Before this year's World Cup began, I picked Argentina to beat Portugal in the final. Neither team, of course, made it out of the first round. Nor did defending champion France or two-time winners Uruguay.
These traditional powers hail from Europe and South America, and it's shocking how those regions have owned the tournament in the past. Of the 16 previous World Cups, eight have been won by European teams, eight by South Americans. In 1998 and 1994, every quarterfinalist was European or South American. Over the five most recent Cups, only two teams from other continents (Cameroon in 1990 and Mexico in 1986) made it that far.
This year, of the eight quarterfinalists, one each are from Africa (Senegal), North America (the US), and Asia (co-host South Korea). Critics of this year's tournament are making excuses-the tournament was scheduled too soon after the European club season but too late to escape the north-east Asian monsoon, etc, etc. But the simplest explanation is that the "world game" is finally starting to globalise.
The best leagues in the world are still in Europe, but the main reason today is that that's where the money is. In the line-ups of the world's richest clubs you'll see Trinidadians, Liberians and Australians. Players and coaches are moving around the world more than ever, and their long-ignored national teams are the beneficiaries.
Complex inferiorities
The deafening Korean crowds have certainly been a major factor in their team's three victories, but to some degree the team has succeeded despite the crushing weight of their countrymen's expectations, which have little to do with football and everything to do with history.
Popular sentiment here demanded that Korea do at least as well as co-host and long-time oppressor Japan, and it didn't matter that the Korean team was facing more difficult opponents. Then the US started having a good Cup and Korea wanted to keep up with the Joneses, with whom they have a very understandable love-hate relationship built on over 50 years of hosting American soldiers.
Then, over the weekend, I met a Korean schoolteacher who said that initially she was just hoping the team would make the second round, but once they'd drawn Italy there, victory was essential. Why? Because North Korea-the country she'd been taught all her life to hate and fear-had beaten Italy in 1966 and it would be shameful not to at least equal that feat. Very few of the current throngs of red-shirted South Korean fans were alive in 1966, but that doesn't matter. The local TV networks were hammering the point home by incessantly showing hazy black-and-white footage of an antique North Korean goal.
The Korean team has measured up to all three of those imagined foes, in addition to the real ones they've faced on the field. Who knows what would have happened if they had instead lost to Italy-riots? mass suicides?-but thankfully we'll never have to find out.
Nepali fans around the world
In Osaka last week, I had the needle-in-a-haystack experience of randomly meeting a Nepali at a match. I was standing in a beer line before the England-Nigeria game when I heard the man behind me tell someone he was from "Mount Everest." Lok Bahadur Biswokarma actually hails from Pokhara, but I guess that's what he says to avoid getting blank stares.

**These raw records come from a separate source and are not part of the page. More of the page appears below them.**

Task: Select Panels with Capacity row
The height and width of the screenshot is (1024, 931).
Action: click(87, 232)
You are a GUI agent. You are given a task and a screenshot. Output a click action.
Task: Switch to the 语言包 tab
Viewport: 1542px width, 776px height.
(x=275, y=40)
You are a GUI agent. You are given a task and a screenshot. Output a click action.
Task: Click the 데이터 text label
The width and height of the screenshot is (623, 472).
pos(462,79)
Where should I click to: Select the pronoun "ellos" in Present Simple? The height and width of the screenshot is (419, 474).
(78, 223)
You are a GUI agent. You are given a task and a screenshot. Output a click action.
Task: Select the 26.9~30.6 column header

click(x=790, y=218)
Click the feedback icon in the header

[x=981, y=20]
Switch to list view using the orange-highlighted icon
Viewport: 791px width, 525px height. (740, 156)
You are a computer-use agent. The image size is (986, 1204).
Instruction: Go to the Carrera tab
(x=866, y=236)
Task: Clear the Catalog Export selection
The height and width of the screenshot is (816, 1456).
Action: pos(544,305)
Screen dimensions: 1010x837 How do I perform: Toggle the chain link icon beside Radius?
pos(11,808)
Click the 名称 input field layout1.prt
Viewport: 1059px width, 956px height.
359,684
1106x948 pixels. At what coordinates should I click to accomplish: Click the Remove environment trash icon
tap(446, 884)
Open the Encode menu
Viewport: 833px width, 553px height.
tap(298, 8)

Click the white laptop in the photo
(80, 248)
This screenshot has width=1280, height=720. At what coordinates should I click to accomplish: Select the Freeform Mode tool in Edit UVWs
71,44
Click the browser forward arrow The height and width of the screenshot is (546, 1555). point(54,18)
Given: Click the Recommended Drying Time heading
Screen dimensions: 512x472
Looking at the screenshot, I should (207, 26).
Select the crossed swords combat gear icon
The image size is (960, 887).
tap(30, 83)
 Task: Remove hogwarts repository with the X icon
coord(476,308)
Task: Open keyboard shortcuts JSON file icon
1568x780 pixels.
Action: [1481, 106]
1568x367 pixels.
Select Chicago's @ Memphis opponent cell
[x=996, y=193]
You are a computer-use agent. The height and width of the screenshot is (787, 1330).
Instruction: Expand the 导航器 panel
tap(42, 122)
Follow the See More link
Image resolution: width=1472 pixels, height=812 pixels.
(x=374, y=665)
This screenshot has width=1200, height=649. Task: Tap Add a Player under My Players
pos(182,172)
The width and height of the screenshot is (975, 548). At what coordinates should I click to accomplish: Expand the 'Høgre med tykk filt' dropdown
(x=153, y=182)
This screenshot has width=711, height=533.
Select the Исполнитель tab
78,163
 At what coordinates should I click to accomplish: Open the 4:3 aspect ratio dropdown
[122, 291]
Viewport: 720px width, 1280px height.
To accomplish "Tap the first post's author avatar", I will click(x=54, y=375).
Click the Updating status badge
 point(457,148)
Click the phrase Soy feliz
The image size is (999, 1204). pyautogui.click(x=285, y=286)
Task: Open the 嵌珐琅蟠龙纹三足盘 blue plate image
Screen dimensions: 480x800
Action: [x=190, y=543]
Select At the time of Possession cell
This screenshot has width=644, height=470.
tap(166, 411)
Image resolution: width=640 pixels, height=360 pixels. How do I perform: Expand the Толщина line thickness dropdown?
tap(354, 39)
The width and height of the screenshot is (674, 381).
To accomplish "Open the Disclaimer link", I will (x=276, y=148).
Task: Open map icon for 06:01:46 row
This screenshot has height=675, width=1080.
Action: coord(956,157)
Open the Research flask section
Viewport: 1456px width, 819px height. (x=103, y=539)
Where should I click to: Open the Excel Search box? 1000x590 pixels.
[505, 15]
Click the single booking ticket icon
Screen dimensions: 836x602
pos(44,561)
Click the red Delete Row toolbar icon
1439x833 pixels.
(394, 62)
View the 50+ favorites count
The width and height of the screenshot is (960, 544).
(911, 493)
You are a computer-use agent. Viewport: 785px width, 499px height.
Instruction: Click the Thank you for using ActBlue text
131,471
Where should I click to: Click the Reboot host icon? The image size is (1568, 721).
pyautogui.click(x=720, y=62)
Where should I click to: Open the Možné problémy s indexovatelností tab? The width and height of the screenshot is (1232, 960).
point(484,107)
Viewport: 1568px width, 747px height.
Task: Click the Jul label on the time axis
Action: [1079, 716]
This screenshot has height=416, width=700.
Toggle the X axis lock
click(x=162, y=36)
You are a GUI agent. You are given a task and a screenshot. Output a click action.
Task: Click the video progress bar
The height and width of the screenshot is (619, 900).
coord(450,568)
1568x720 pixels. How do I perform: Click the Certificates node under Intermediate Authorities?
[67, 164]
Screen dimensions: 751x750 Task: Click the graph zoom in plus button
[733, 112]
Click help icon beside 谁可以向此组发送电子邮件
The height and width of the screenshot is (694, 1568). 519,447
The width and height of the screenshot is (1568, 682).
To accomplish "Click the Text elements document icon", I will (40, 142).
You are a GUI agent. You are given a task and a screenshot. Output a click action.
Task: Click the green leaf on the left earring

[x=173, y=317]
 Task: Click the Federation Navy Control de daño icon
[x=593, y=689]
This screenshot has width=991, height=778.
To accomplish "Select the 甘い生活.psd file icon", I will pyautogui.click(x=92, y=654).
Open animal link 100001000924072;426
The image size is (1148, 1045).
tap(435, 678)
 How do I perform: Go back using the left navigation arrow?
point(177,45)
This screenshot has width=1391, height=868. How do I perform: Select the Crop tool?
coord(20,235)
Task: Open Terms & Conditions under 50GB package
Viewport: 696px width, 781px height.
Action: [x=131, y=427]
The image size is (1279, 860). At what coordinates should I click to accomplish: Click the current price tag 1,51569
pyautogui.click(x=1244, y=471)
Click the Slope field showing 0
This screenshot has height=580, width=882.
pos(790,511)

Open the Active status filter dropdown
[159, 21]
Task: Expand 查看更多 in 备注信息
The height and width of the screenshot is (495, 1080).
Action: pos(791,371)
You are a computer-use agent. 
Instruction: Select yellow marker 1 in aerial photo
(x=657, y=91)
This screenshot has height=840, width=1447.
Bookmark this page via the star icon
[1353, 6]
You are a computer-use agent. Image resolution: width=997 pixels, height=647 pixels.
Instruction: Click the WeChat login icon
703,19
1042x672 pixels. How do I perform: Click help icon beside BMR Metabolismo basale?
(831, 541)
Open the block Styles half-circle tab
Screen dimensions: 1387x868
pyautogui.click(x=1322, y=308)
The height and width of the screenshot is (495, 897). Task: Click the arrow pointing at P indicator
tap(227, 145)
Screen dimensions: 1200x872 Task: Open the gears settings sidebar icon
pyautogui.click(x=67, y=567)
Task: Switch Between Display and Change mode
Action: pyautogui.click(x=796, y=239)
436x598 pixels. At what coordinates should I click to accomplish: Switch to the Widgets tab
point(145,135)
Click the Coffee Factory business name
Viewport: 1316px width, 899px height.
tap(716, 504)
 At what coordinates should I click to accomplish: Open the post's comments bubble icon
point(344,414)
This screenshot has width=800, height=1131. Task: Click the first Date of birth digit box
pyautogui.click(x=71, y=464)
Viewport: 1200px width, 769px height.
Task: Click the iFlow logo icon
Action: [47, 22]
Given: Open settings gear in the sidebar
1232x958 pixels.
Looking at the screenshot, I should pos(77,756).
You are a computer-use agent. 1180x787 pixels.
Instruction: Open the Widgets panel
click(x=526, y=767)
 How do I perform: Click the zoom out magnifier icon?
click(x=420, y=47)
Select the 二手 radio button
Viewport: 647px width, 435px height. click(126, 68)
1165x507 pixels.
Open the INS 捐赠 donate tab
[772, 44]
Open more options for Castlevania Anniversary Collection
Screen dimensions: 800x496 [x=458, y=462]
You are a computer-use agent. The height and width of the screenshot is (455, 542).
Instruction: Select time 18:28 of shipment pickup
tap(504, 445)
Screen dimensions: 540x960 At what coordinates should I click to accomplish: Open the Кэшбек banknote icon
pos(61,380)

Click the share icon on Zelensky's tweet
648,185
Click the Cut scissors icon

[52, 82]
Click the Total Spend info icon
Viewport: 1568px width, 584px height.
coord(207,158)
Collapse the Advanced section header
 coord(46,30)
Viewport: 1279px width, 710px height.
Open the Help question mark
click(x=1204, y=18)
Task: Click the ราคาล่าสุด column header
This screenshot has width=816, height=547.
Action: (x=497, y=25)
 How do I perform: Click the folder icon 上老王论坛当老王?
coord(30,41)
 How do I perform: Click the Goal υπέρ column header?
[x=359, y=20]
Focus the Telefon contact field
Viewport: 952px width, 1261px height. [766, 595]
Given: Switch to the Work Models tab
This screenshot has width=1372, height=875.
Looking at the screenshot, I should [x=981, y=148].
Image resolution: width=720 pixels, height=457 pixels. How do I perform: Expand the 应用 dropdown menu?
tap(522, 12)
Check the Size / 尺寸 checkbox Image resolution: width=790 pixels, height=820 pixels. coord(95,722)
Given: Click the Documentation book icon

I had to pay about double face value to a ticket scalper that day, but Lok, who's been living in Osaka with his Japanese wife Shigeko for three years, working as a noodle chef, had gotten tickets to this very desirable match at regular price, by some means I didn't quite understand that involved writing a letter to FIFA and then waiting in a long queue of Germans.
Lok was shirtless and had a small England flag painted on his cheek. I asked him about this allegiance, but he said he'd had his face painted just for fun-he doesn't support any of the teams at this year's tournament. He apologised, "dherai raksi khaayo", but most of the crowd at that match was in the exact same boat. We were so excited to find each other that we met again at halftime, when he introduced me to his wife. Even though the game was a goal-less draw, meeting him made it a special afternoon.